STAT 211 Topic 9

Lecture 18 Notes

« previous | Tuesday, April 12, 2011 | next »

Topic 8 covered comparison of 2 populations based on:

population mean
population proportion
population variable

ANOVA

ANalysis Of VAriance — extension of pooled t-test.

Suppose we have many samples from many populations.
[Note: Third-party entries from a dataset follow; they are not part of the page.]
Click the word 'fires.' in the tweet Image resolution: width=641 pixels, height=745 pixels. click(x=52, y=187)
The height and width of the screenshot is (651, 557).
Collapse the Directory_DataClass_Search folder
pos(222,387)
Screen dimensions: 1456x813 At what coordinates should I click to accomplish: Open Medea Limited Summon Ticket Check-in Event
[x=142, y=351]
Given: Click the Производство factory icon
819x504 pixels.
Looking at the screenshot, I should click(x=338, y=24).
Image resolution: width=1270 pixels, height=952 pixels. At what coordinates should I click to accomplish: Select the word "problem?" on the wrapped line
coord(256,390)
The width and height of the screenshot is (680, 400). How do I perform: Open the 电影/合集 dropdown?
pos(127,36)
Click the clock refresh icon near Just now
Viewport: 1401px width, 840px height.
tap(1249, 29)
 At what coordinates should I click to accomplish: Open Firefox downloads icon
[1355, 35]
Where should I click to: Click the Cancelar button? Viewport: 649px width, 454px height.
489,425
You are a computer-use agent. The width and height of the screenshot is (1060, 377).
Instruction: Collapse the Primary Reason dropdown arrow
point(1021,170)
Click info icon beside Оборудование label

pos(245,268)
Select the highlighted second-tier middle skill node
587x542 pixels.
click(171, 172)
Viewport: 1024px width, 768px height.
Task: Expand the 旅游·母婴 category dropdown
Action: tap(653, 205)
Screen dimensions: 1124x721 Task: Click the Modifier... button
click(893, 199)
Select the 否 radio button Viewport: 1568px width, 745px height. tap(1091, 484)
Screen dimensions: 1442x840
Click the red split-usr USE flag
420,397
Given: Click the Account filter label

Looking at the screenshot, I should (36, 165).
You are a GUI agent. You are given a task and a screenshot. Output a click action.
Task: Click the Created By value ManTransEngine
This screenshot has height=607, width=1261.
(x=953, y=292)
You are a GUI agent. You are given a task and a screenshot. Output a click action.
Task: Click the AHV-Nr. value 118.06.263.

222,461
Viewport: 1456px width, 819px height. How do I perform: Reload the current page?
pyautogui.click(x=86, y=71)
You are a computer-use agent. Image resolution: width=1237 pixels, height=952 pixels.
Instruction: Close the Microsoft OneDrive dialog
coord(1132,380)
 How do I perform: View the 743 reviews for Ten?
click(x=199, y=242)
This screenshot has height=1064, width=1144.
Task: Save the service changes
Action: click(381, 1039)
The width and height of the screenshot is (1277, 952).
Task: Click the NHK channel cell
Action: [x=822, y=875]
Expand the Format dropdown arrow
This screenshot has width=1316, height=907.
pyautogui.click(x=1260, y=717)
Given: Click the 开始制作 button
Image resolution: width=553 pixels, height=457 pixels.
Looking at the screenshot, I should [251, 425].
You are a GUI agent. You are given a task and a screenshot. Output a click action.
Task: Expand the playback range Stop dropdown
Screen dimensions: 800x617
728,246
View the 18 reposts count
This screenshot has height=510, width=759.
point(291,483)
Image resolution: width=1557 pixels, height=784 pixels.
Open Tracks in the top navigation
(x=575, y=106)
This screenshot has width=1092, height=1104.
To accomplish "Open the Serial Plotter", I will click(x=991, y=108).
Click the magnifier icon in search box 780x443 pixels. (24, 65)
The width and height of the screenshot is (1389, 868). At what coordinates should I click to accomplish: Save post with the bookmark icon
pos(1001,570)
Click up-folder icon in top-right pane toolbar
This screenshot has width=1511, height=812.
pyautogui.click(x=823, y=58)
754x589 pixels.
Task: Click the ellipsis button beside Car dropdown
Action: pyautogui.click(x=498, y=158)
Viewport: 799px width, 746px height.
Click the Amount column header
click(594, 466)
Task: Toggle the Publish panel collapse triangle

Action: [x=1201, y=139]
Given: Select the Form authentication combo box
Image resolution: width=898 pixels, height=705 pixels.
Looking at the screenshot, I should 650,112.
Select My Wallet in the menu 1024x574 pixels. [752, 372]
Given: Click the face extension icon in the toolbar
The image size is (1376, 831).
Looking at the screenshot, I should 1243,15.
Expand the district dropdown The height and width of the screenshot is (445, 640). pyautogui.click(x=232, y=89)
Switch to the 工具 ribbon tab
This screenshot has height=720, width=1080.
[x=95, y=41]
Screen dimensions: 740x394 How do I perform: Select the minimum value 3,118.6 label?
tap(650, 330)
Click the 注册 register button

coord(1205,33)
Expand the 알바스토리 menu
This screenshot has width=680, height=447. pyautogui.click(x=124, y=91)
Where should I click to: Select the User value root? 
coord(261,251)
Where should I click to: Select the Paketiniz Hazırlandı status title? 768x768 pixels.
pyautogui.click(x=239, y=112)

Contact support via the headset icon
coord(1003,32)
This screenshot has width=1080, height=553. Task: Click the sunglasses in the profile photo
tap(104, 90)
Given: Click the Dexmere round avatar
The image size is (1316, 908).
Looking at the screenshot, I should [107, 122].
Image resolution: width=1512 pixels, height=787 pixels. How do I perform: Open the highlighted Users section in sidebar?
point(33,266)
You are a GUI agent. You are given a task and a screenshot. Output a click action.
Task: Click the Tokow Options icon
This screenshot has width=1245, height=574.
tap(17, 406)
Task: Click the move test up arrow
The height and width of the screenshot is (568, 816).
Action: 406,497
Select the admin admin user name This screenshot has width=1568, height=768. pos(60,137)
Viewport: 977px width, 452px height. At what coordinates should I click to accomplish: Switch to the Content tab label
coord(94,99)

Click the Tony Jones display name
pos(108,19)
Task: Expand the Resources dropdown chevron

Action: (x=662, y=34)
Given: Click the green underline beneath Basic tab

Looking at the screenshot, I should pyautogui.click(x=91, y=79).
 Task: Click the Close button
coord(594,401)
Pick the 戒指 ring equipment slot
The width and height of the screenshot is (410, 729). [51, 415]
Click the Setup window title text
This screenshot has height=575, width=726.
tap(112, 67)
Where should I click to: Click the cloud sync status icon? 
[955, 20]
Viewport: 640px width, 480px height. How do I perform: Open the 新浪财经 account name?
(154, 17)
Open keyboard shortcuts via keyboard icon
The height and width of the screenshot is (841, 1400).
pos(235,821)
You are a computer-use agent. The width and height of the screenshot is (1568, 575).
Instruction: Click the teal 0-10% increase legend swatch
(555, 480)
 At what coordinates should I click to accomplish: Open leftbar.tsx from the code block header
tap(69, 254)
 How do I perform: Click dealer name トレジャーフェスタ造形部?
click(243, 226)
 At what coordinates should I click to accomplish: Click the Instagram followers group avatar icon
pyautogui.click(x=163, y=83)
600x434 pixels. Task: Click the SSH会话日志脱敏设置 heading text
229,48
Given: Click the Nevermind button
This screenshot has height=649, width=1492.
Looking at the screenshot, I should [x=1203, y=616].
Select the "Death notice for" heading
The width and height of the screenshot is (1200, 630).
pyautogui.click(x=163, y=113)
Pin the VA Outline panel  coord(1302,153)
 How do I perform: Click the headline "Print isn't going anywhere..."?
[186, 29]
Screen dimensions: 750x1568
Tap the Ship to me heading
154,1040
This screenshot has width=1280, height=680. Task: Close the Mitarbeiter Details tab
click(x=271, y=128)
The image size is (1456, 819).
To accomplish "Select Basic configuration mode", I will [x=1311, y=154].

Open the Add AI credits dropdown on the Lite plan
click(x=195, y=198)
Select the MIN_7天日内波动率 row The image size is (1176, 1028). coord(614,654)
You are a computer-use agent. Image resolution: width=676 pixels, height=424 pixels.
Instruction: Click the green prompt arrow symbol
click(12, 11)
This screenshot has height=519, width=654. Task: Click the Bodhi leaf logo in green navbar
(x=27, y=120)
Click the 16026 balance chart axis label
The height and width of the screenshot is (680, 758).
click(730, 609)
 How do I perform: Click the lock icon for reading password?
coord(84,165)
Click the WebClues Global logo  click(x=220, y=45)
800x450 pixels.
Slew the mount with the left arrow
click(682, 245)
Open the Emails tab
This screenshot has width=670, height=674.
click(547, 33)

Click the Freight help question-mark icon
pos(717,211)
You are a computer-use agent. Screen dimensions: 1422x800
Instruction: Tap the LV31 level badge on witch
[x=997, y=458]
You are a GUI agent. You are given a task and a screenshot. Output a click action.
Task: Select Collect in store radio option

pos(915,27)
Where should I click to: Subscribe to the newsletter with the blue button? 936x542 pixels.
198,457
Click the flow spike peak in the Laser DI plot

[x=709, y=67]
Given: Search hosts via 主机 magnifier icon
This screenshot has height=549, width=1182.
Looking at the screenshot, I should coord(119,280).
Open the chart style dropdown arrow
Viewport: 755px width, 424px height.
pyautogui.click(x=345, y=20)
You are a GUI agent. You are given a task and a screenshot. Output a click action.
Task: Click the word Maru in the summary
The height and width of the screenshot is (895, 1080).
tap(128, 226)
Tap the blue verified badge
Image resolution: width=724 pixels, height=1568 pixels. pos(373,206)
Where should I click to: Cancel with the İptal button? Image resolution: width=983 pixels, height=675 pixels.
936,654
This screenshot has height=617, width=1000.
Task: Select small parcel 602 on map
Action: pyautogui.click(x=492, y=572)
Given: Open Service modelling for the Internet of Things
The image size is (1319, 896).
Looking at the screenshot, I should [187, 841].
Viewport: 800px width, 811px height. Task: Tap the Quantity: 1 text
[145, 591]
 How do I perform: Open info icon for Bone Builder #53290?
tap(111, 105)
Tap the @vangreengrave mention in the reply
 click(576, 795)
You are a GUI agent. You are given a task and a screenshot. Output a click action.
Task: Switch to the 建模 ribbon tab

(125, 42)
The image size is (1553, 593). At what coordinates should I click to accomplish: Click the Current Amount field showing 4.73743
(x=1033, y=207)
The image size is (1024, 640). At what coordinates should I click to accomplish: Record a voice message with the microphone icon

Each population has it's own mean… Are all population means equal?

Assumptions:

All populations have normal distributions
All samples are independent
All population variances are equal

We use the F-test due to sums of squares (since $t^{2}=F$ )

Procedure

Set up the following hypothesis test:

H₀: $\mu _{1}=\mu _{2}=\dots =\mu _{I}$
H_a: H₀ is not true. (at least one μ is different)

1. Sums of Squares

Total: $SS_{tot}=\sum _{i,j}(x_{ij}-{\bar {x}})^{2}$
Treatment: $SS_{trt}=\sum _{i,j}(x_{i}-{\bar {x}})^{2}$
Error: $SS_{trt}=\sum _{i,j}(x_{ij}-{\bar {x}}_{i})^{2}$

Where:

$x_{ij}$ represents data of j-th sample subject in i-th population (treatment).
${\bar {x}}_{i}={\tfrac {1}{J}}\textstyle \sum _{j=1}^{J}x_{ij}$ , $J$ represents number of subjects in each sample ( ${\bar {x}}_{i}$ is the average of each population's sample)
${\bar {x}}={\tfrac {1}{IJ}}\textstyle \sum _{i,j}x_{ij}$ , $I$ represents number of treatments or populations

2. Mean Squares

We can show that $SS_{tot}=SS_{trt}+SS_{err}$ :

Treatment Mean Square: $MS_{trt}={\frac {SS_{trt}}{DF_{trt}}}$ , where $DF_{trt}$ is the treatment degrees of freedom: $I-1$
Error Mean Square: $MS_{err}={\frac {SS_{err}}{DF_{err}}}$ , where $DF_{err}$ is the error degrees of freedom: $I(J-1)$

Therefore, $DF_{tot}=DF_{trt}+DF_{err}=IJ-1$

3. Test Statistic

Think about the ratio:

f={\frac {MS_{trt}}{MS_{err}}}\sim F_{DF_{trt},\ DF_{err}}

(f follows F-distribution with df

DF_{trt}

and

DF_{err}

, respectively)

If H₀ is true, then f ≈ 1.

4. ANOVA Table

Source	DF	SS	MS	f
Treatment	$I-1$	$SS_{trt}$	$MS_{trt}={\frac {SS_{trt}}{I-1}}$	$f={\frac {MS_{trt}}{MS_{err}}}$
Error	$I(J-1)$	$SS_{err}$	$MS_{err}={\frac {SS_{err}}{I(J-1)}}$	$f={\frac {MS_{trt}}{MS_{err}}}$
Total	$N-1$	$SS_{tot}$

Perform F-test and reject H₀ if $f>F_{\alpha ,DF_{trt},DF_{err}}$

Example

Study effects of diet pills (four different brands):

Randomly assign 20 women to each of 5 different groups: one for each diet pill and one placebo
Let women take pills for a month and record weight loss (in pounds):

Group	1	2	3	4	5 (placebo)
Average Loss ( ${\bar {x}}$ )	14	12	10	8	6
Standard Deviation ( $s$ )	1.3	1.5	0.8	1.0	1.7

If we wanted to see the effectiveness of one brand, do a pooled t-test between that group and group 5 (placebo):

H₀: $\mu _{1}=\mu _{2}$
H_a: $\mu _{1}>\mu _{2}$

ANOVA Table:

Source	DF	SS	MS	f
Treatment	4	800	200	118.0638
Error	95	160.93	1.694	118.0638
Total	99	960.93

If F_{0.05, 4, 95} = 2.47 and F_{0.01, 4, 95} = 3.52, P-value is almost 0 since 118.0638 > 2.47. Therefore, we find enough evidence to conclude that not all of the means are equal.

Multiple Comparison

ANOVA only tells us whether a population mean differs from the others. To find out which ones are different, we could perform multiple t-tests, but that would throw off our significance level.

Tukey's Procedure

Only works if all treatments contain same number of observations.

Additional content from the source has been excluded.